ATI LPN
ATI NCLEX PN Predictor Test
1. A nurse is reviewing the plan of care for a client who is postoperative following a hip replacement. Which of the following interventions should the nurse implement to prevent venous thromboembolism?
- A. Instruct the client to perform ankle pumps
- B. Administer anticoagulant therapy as prescribed
- C. Maintain the client in a prone position
- D. Encourage the client to ambulate as tolerated
Correct answer: B
Rationale: The correct intervention to prevent venous thromboembolism in a postoperative client following hip replacement is to administer anticoagulant therapy as prescribed. Anticoagulants help prevent blood clots from forming. Instructing the client to perform ankle pumps helps prevent blood clots by promoting circulation. Maintaining the client in a prone position can increase the risk of venous stasis and thrombus formation. Encouraging the client to ambulate as tolerated also helps prevent venous thromboembolism by promoting blood flow and preventing stasis.
2. What are the signs and symptoms of a pulmonary embolism?
- A. Sudden shortness of breath
- B. Chest pain
- C. Cough with blood
- D. All of the above
Correct answer: D
Rationale: A pulmonary embolism can manifest with sudden shortness of breath, chest pain, and coughing up blood.

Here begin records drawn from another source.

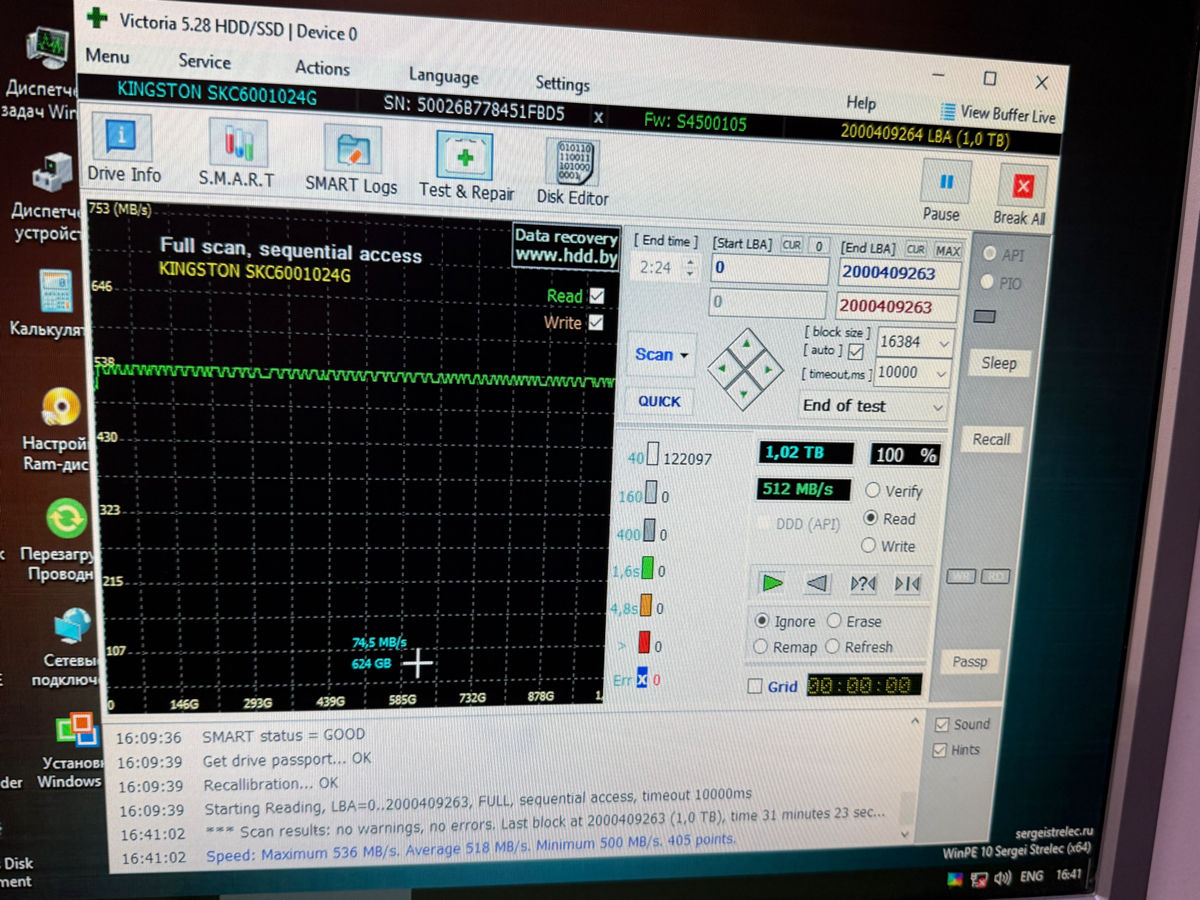Click the Sleep button
Screen dimensions: 1200x900
tap(997, 363)
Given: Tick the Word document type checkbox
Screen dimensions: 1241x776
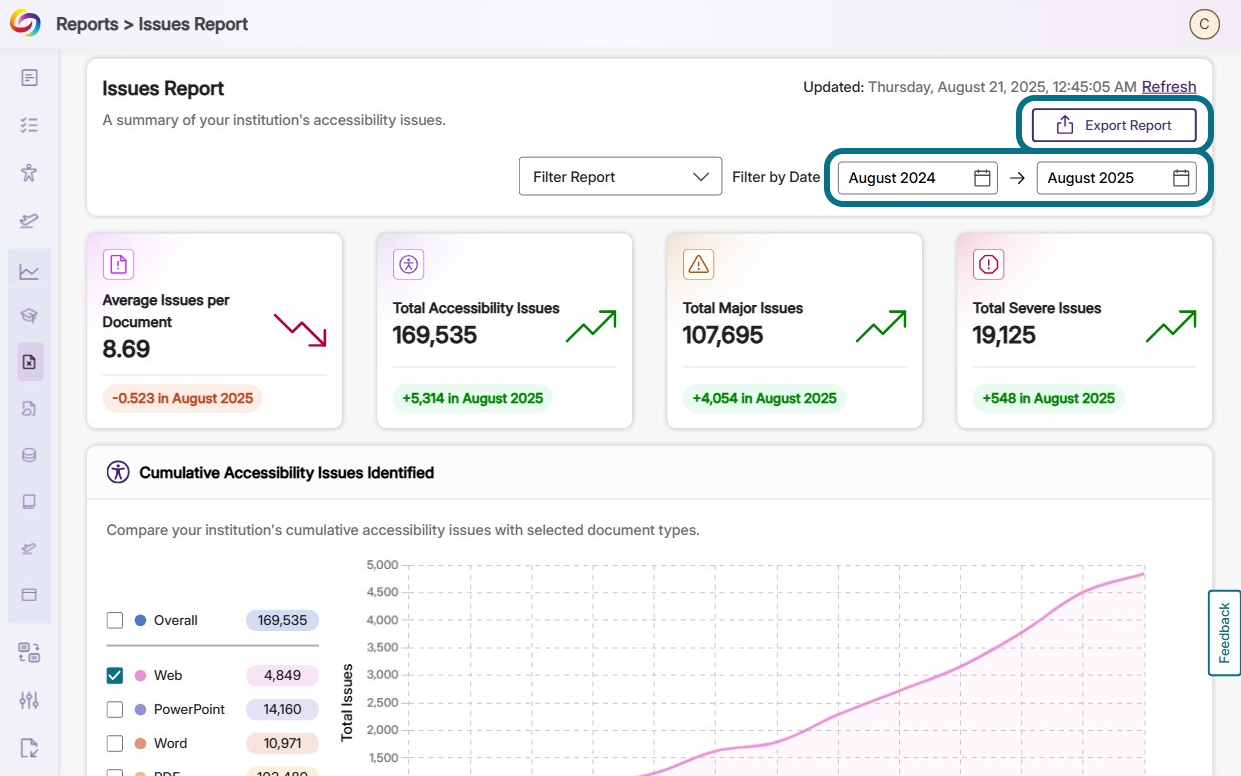Looking at the screenshot, I should [x=115, y=744].
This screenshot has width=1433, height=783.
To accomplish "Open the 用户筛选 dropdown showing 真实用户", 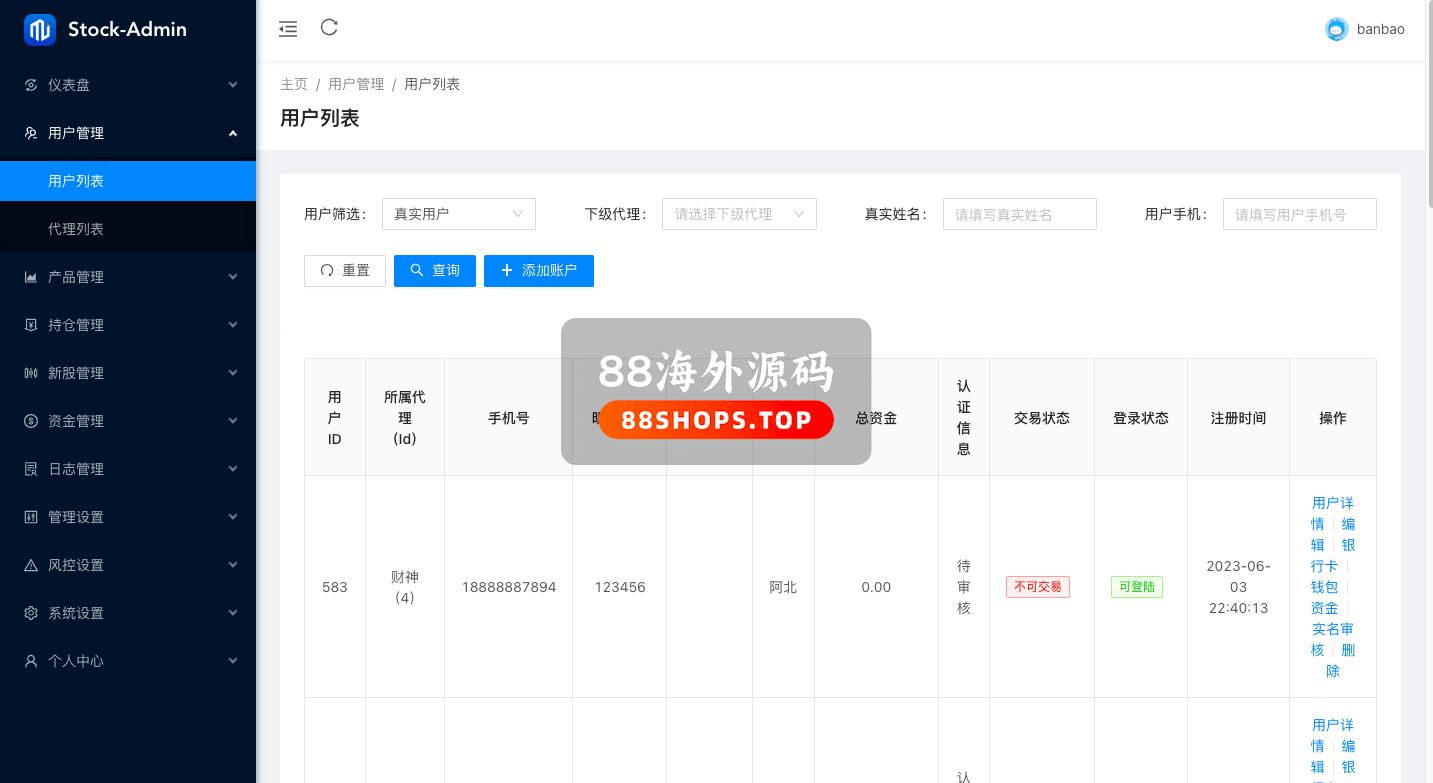I will 458,214.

These symptoms are classic presentations of a pulmonary embolism due to the blockage of blood flow to the lungs. Therefore, the correct answer is 'All of the above.' Each symptom alone can be seen in various other conditions, but when occurring together, they strongly suggest a pulmonary embolism. Sudden shortness of breath is due to decreased oxygenation, chest pain can result from the strain on the heart, and coughing with blood may indicate damage to the lung tissue. Choosing any single symptom would not encompass the full range of presentations seen in a pulmonary embolism.
3. How should a healthcare professional respond to a patient with diabetic ketoacidosis (DKA)?
- A. Administer insulin
- B. Administer IV fluids
- C. Monitor blood glucose
- D. All of the above
Correct answer: D
Rationale: When managing a patient with diabetic ketoacidosis (DKA), it is crucial to administer insulin to lower blood sugar levels, administer IV fluids to correct dehydration and electrolyte imbalances, and monitor blood glucose levels regularly to ensure they are within the target range. Therefore, all of the above options are essential components of the comprehensive treatment plan for DKA. Administering insulin alone may lower blood sugar levels but will not address the fluid and electrolyte imbalances seen in DKA. Similarly, administering IV fluids alone may help with dehydration but will not address the high blood sugar levels or the need for insulin. Monitoring blood glucose alone is not sufficient to treat DKA; it must be accompanied by appropriate interventions to address the underlying causes and complications of the condition.
4. When caring for a client experiencing delirium, which of the following is essential?
- A. Controlling behavioral symptoms with low-dose psychotropics
- B. Identifying the underlying causative condition or illness
- C. Manipulating the environment to increase orientation
- D. Decreasing or discontinuing all previously prescribed medications
Correct answer: B
Rationale: When caring for a client experiencing delirium, it is essential to identify the underlying causative condition or illness. Delirium can be caused by various factors such as infections, medication side effects, dehydration, or underlying health conditions. By identifying the root cause, appropriate treatment can be provided. Controlling behavioral symptoms with low-dose psychotropics (Choice A) may be considered in some cases but is not the primary essential step. Manipulating the environment to increase orientation (Choice C) can help manage symptoms but does not address the underlying cause. Decreasing or discontinuing all previously prescribed medications (Choice D) should only be done under medical supervision, as some medications may be necessary for the client's well-being.
5. A nurse is caring for a client who is 1 hr postoperative following rhinoplasty. Which of the following manifestations requires immediate action by the nurse?
- A. Increase in frequency of swallowing.
- B. Moderate sanguineous drainage on the drip pad.
- C. Bruising to the face.
- D. Absent gag reflex.
Correct answer: A
Rationale: The correct answer is A: Increase in frequency of swallowing. After rhinoplasty, an increase in frequency of swallowing may indicate possible bleeding, which requires immediate action by the nurse. The client could be experiencing postoperative bleeding, and prompt intervention is necessary to prevent complications. Choice B, moderate sanguineous drainage on the drip pad, is expected in the immediate postoperative period and does not require immediate action unless it becomes excessive. Choice C, bruising to the face, is a common postoperative finding and does not require immediate action unless it is excessive or affects the airway. Choice D, absent gag reflex, would not be expected immediately following rhinoplasty and would require intervention, but the manifestation of increased swallowing frequency is a higher priority due to its association with potential bleeding.